What to produce —
Transcribe all the entries that follow, leaving nothing out.

(Data records)

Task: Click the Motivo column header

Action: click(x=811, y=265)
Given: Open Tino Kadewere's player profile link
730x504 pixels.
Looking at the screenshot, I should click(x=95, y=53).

Answer for this exercise —
Task: Click the Motivo column header

Action: click(x=811, y=265)
Given: Open Tino Kadewere's player profile link
730x504 pixels.
Looking at the screenshot, I should click(x=95, y=53).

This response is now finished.